Did I breakaway? I can't see past the rider behind me! I'm either doing something good, or I'm pulling the field. Oh well, either way I'm sure making someone hurt. The next turn I can see that I'm pulling the pack. I flick my elbow out and pull off to sit in the back. I've done my part to liven up the race. Should I go for the primes? My legs do feel good. I won't go for the money (everyone goes for those), I'll go for the lesser ones. They are much easier and less effort.

Ok one lap to go. Get to the front. I don't know if I have the energy to do this, ok if I finish strong I can have a whole pizza and that gelato. I must, I'm much to close. I made it to the front, I'm committed, I'm here I have to give it a go. 500 meters to go, 400, wait for it, 300, way to early, 250, Please no one jump, 200, GO!!!!

Sunday, February 13, 2011

Dusty Spokes is Back!!

Well, I'm back. Did you miss me? After too long I'm back at it. For those that haven't heard I did go into surgery. I spent an entire month in bed, because it hurt to sit up. I stayed off the bike all the way through the new year, well I'm come clean. I did have some rides during that time. Just don't tell my doctor. Most were short, a lot of them I turned around because it hurt too much. But on Christmas eve eve, I got the ok from the doctor to start riding again. On New Years Day I returned and now after a month of taking it easy to cage how I would ride, I started training again! So hopefully this year I'll update more regularly.

In the time off I got a call from Snakebite Racing, actually it was a Facebook message but that sounds a lot less professional.
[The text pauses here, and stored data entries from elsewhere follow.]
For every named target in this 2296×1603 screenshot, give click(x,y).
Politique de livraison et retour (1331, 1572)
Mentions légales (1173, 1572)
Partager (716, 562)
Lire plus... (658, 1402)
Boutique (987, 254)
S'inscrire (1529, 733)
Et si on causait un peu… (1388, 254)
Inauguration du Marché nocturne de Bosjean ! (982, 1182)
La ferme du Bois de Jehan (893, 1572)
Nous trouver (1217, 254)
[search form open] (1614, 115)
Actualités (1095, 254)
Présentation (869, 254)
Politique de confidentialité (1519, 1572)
It was the first month off and I was sitting at home, I had barricaded myself from the cycling world because it was way to depressing. I had spent the week of the Big Valley Race being asked where I was. It had gotten to much so I had just walled myself in. The message was asking me to join the team. I had thought about switching up teams for a while, but it seemed like now was a good time.

Now, that is not to allude that I wasn't happy at CAMBA. Truth be told, I was rather happy at CAMBA, everyone was awesome and very helpful. They were always there to answer questions and I must give thanks to them as they helped me progress as a rider. It came down to two things; my desire to get more into road racing, and me wanting to push myself further. With those two things on my mind, I accepted the spot on SnakeBite Racing.
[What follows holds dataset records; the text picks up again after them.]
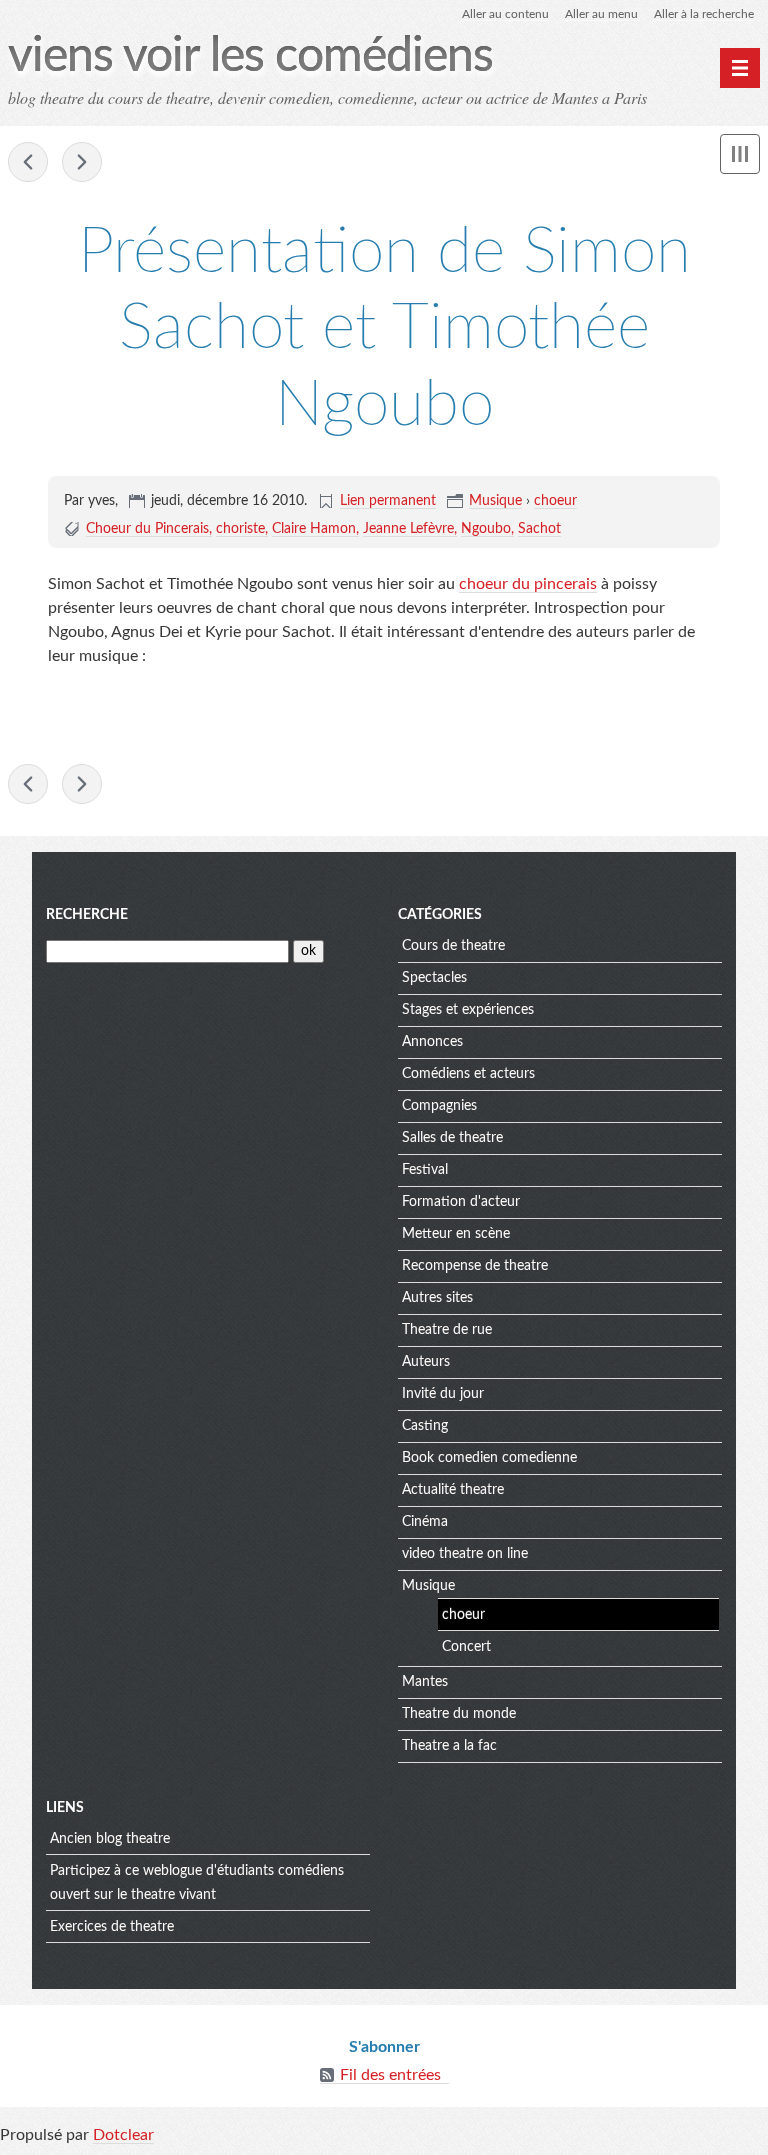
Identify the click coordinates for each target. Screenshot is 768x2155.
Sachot (539, 529)
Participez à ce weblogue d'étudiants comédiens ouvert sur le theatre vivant (197, 1883)
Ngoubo (486, 529)
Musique (495, 501)
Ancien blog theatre (110, 1839)
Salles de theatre (452, 1138)
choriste (240, 529)
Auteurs (426, 1362)
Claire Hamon (314, 529)
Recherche (87, 915)
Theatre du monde (459, 1714)
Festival (425, 1170)
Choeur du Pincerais (147, 529)
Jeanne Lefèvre (408, 529)
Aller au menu (601, 14)
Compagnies (439, 1106)
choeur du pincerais (528, 584)
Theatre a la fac (449, 1746)
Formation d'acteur (461, 1202)
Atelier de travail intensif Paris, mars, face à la (28, 162)
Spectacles (434, 978)
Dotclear (123, 2135)
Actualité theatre (453, 1490)
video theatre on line (465, 1554)
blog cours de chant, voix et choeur (82, 162)
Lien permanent (388, 501)
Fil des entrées (390, 2075)
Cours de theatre (453, 946)
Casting (425, 1426)
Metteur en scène (456, 1234)
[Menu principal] (740, 68)
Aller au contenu (505, 14)
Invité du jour (443, 1394)
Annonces (432, 1042)
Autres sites (437, 1298)
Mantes (425, 1682)
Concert (466, 1647)
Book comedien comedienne (489, 1458)
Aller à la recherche (704, 14)
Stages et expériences (468, 1010)
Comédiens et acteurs (468, 1074)
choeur (555, 501)
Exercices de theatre (112, 1927)
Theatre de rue (447, 1330)
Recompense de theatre (475, 1266)
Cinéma (425, 1522)
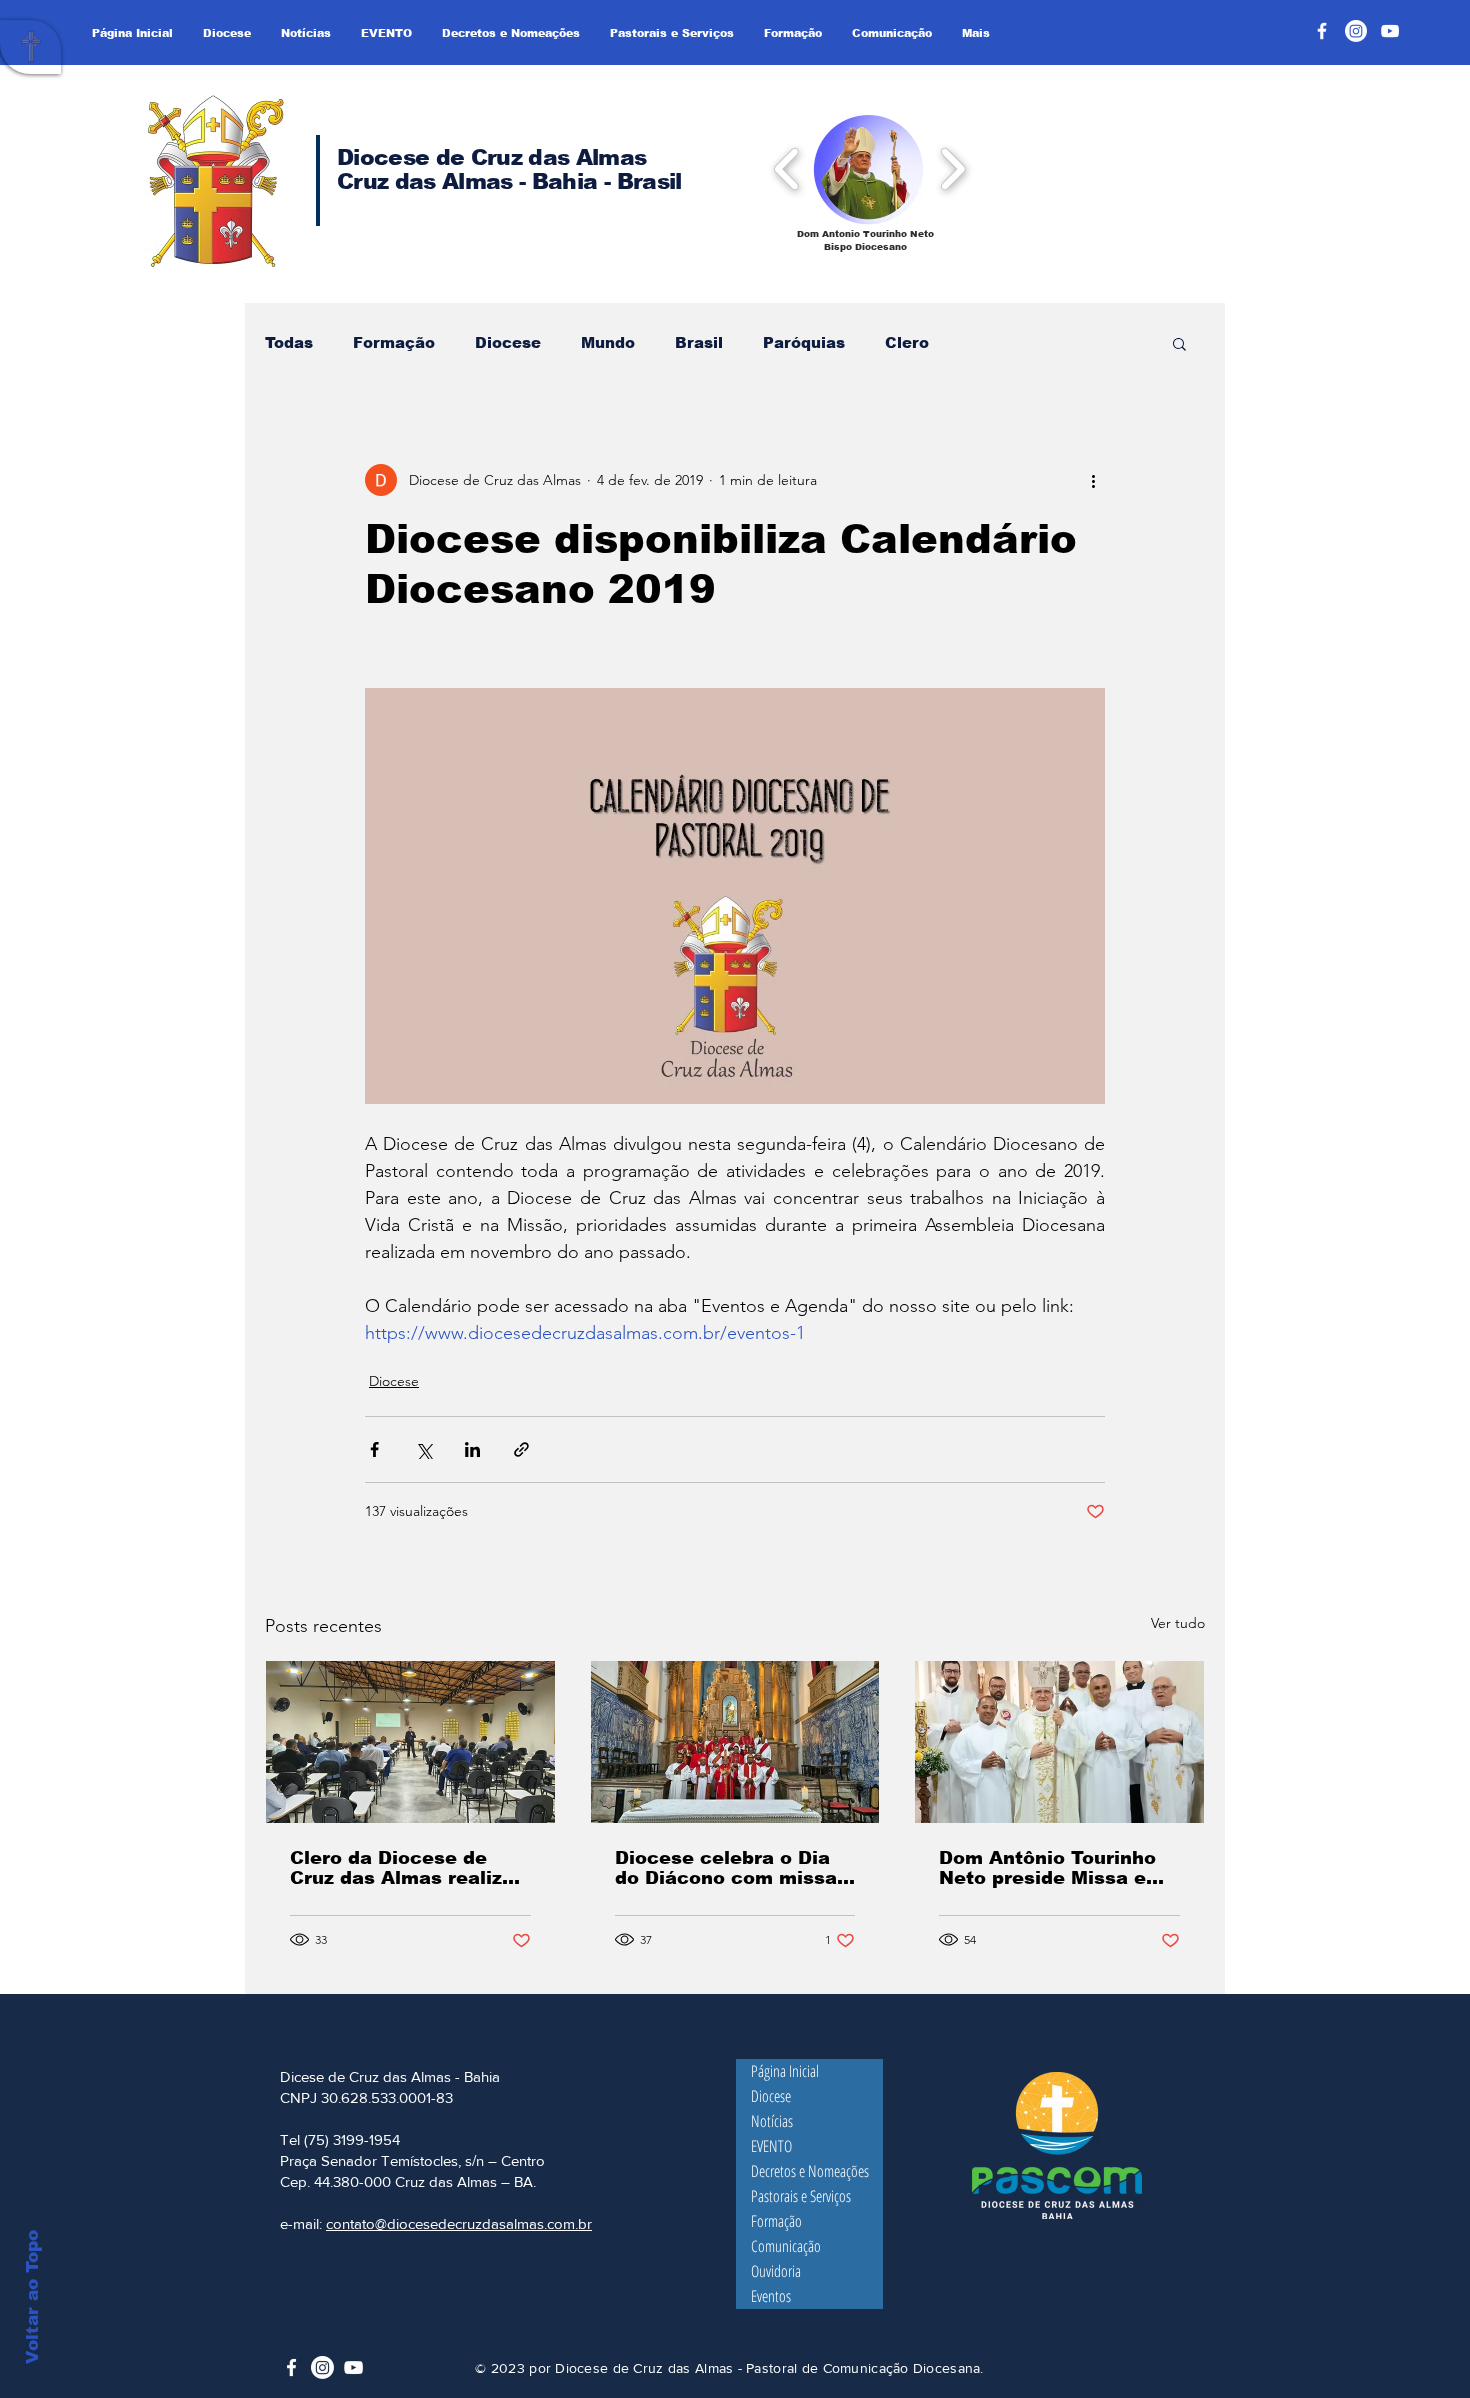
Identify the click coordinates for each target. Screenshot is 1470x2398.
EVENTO (771, 2146)
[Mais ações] (1093, 480)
The other thing that happened was me really come into my own at work. I had just picked up the Head Mechanic position when I got hurt, and after coming back I made sure the make my mark on the shop. I have already impressed my manager, District Manager and Corporate. So much so that I have been featured in the company blog (, the FYI that goes out to each store and an e-mail sent out to our stores mailing list. Below is the e-mail.

In other news, I have moved to just outside the Cuyahoga Valley so I'll be right down the road, and when I say right down the road I mean just a downhill to the Valley. So hopefully, I'll be getting in a lot of a good training in. Well this post was supposed to be about why I love the early season training, but I got of on a tangent. So I'll be back with why I love early season training. That is, if I remember why I love it tomorrow.